**What you will do**
The expected output is the full set of entries, printed exactly, without pictures.

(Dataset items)
══════════

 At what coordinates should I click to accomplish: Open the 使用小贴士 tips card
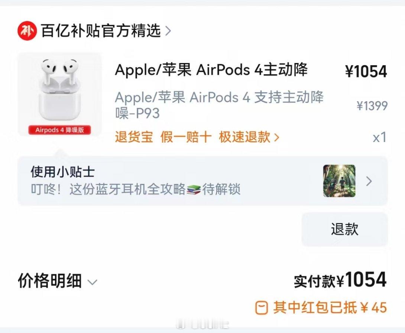[203, 181]
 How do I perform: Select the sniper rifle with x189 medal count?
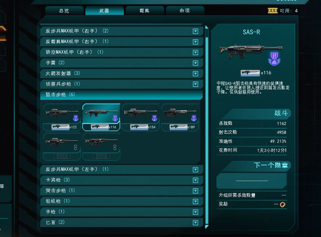pyautogui.click(x=180, y=117)
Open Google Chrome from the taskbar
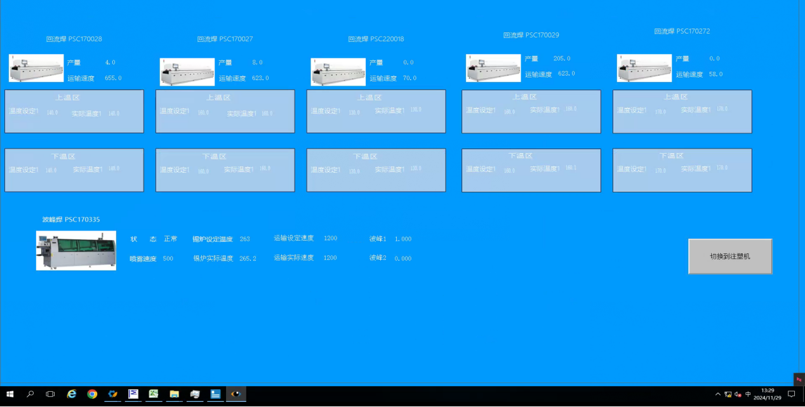This screenshot has width=805, height=407. [92, 394]
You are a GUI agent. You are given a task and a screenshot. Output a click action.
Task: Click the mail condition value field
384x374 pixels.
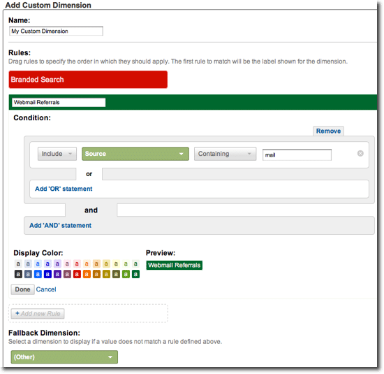[297, 155]
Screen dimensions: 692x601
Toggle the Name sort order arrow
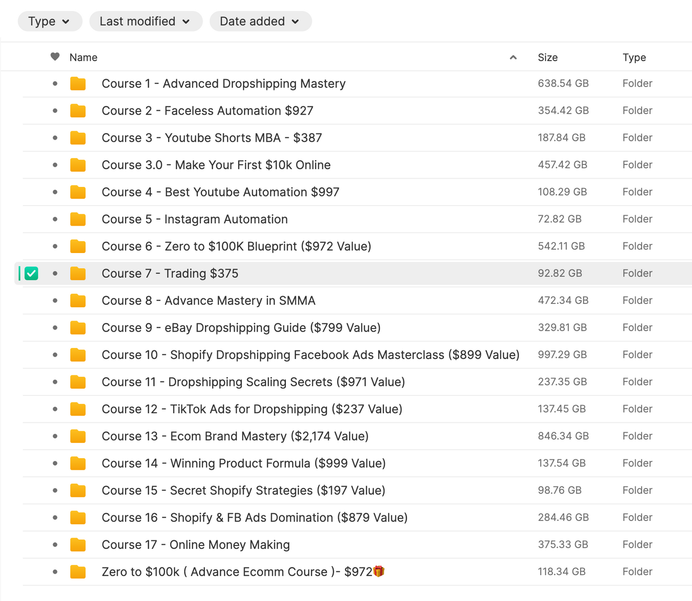[x=513, y=58]
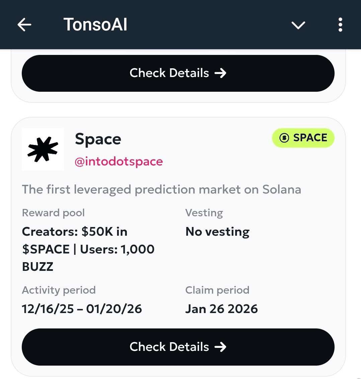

══════════

**Answer box**
 At what coordinates should I click to accomplish: Open the 使用小贴士 tips card
[203, 181]
 How do I perform: Select the sniper rifle with x189 medal count?
pyautogui.click(x=180, y=117)
Open Google Chrome from the taskbar
This screenshot has width=805, height=407. [92, 394]
You are a GUI agent. You are given a task and a screenshot. Output a click action.
Task: Click the mail condition value field
384x374 pixels.
[297, 155]
Screen dimensions: 692x601
Toggle the Name sort order arrow
[x=513, y=58]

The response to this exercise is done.